# Exercise directions
Starting with the line that contains "Focus the Amazon search text field" and stopping after the line that contains "Task: Click the globe", return each line below exactly as written, with no others.

# Supplied material
□ □ □ □ □

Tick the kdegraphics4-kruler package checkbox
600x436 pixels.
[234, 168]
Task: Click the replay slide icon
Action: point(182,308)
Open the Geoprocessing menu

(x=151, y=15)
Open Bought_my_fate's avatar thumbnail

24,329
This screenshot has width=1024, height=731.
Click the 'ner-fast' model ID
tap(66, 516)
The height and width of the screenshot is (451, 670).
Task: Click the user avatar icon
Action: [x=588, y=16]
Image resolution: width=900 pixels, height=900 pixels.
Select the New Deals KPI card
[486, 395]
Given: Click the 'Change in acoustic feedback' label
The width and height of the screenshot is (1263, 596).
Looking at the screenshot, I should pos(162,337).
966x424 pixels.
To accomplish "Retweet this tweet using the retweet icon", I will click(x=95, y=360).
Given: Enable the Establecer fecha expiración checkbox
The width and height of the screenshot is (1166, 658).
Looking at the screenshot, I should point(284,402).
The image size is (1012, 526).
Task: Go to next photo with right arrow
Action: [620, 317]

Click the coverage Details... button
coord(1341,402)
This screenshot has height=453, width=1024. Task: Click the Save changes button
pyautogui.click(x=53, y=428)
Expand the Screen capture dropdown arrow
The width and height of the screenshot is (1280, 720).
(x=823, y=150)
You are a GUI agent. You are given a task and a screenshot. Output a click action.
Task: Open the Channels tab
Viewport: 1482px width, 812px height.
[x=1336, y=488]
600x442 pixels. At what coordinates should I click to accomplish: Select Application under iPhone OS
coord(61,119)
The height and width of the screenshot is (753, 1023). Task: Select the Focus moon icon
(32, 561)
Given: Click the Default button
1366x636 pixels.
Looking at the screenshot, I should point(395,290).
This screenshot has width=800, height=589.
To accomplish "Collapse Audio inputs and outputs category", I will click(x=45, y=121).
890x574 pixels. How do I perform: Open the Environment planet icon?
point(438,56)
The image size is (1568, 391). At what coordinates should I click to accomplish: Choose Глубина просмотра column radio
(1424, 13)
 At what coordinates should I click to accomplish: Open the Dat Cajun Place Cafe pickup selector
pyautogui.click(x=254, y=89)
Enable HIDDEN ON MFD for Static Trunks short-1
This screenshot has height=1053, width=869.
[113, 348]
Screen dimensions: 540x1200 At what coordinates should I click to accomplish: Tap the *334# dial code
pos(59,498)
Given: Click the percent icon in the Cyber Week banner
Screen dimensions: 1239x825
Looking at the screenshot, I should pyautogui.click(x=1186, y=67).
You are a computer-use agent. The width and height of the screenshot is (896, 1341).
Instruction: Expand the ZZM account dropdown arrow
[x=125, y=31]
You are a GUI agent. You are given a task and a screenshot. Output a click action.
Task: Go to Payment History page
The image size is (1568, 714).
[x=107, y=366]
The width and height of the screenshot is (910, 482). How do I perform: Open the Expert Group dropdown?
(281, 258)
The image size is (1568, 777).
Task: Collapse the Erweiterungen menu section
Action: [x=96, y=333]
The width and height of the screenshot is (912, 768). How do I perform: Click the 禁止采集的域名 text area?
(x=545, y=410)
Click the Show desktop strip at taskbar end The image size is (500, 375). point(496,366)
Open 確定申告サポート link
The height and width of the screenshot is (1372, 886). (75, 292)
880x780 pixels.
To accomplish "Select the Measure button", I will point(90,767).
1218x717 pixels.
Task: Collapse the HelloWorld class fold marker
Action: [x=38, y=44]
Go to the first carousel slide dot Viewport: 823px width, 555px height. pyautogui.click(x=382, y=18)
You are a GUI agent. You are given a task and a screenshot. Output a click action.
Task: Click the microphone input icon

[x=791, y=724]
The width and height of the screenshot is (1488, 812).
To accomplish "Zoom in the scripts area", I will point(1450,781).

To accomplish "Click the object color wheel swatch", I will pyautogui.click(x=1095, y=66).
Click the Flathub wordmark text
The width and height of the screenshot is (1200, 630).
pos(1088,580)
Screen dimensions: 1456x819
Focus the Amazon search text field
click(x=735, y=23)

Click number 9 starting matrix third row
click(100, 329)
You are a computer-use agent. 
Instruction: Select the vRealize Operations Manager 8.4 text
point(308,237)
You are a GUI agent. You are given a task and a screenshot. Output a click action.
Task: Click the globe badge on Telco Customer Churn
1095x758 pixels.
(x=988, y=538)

□ □ □ □ □

# Result of the exercise
Focus the Amazon search text field
click(x=735, y=23)

Click number 9 starting matrix third row
click(100, 329)
You are a computer-use agent. 
Instruction: Select the vRealize Operations Manager 8.4 text
point(308,237)
You are a GUI agent. You are given a task and a screenshot. Output a click action.
Task: Click the globe badge on Telco Customer Churn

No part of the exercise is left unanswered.